● Material supplied
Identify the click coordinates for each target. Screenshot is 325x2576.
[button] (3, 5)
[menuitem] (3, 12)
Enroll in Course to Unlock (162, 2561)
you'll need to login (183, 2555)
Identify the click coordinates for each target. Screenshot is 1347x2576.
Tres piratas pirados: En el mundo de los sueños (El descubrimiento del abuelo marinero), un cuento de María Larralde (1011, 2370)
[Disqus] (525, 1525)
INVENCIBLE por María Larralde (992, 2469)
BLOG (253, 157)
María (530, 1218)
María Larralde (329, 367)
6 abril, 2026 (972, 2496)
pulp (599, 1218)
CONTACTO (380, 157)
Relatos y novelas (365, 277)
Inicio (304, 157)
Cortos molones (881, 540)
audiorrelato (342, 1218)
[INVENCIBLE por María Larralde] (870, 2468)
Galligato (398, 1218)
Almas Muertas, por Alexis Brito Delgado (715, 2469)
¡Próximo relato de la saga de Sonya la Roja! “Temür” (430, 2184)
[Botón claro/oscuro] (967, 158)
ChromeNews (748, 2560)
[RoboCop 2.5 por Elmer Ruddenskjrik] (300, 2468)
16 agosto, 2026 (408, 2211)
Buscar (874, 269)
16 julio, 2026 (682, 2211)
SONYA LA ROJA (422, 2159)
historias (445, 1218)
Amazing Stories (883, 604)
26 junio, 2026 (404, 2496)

● What is being asked
Among the records, find every line holding the word "each" and copy it.

● Answer space
Identify the click coordinates for each target. Screenshot is 325x2576.
Identify the click coordinates for each target. Screenshot is 1347x2576.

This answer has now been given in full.